Die Republik Moldau hat ihren Botschafter zu Beratungen aus Russland zurückgerufen, nachdem im Süden des Landes eine Drohne explodiert war. Der Vorfall nahe der Ortschaft Crocmaz werde »aufs Schärfste verurteilt«, teilte das Außenministerium in sozialen Netzwerken mit. Der Zwischenfall stelle eine Verletzung der Souveränität von Moldau dar und gefährde die Sicherheit der moldauischen Bürger.
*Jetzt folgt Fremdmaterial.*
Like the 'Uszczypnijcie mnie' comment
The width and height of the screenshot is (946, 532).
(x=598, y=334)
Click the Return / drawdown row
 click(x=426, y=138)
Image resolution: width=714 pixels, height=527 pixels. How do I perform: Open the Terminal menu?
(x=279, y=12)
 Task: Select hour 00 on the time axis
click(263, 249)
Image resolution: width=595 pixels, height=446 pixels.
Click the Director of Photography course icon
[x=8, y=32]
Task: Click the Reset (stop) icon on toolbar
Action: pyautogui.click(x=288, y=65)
Am Sonntag war eine mutmaßlich russische Drohne nahe Crocmaz an der moldauisch-ukrainischen Grenze abgestürzt und explodiert. Opfer oder Schäden gab es keine. Moldaus Präsidentin Maia Sandu verurteilte die Verletzung des moldauischen Luftraums bei X und rief zu einem Ende des russisch-ukrainischen Krieges auf.Moskau wiederum lässt mitteilen, dass sie jegliche bewaffnete Provokation der Ukraine und der moldauischen Behörden gegen die abtrünnige Region Transnistrien als Angriff auf Russland betrachten, berichtete die staatliche Nachrichtenagentur Tass unter Berufung auf den russischen Vizeaußenminister Michail Galuzin. Demnach würde Moskau alle verfügbaren Mittel einsetzen, um die dort lebenden Russen zu schützen.
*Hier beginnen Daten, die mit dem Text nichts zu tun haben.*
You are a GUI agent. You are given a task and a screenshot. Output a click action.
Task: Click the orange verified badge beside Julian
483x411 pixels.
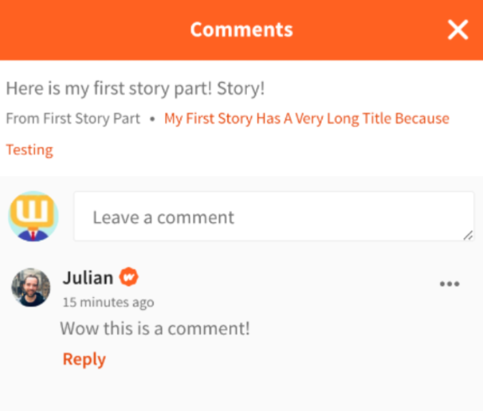(129, 278)
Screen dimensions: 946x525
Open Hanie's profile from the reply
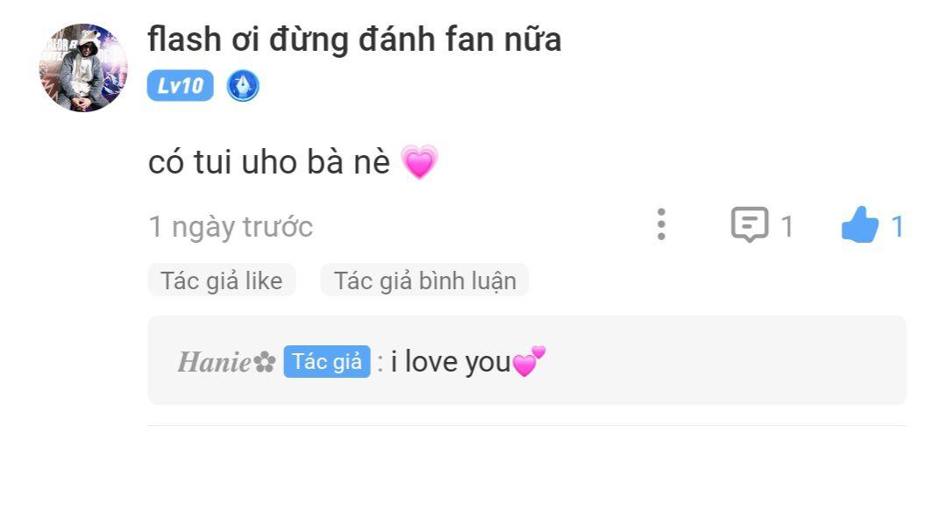tap(214, 362)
Transnistrien ist ein schmaler Landstreifen im Osten der Republik Moldau an der Grenze zur Ukraine. Er ist zwar international als Teil Moldaus anerkannt, die Region erklärte sich jedoch nach dem Ende der Sowjetunion als unabhängig. Seitdem ist das Gebiet auf die finanzielle Unterstützung aus Russland angewiesen. Moldau selbst sucht die Nähe zur EU.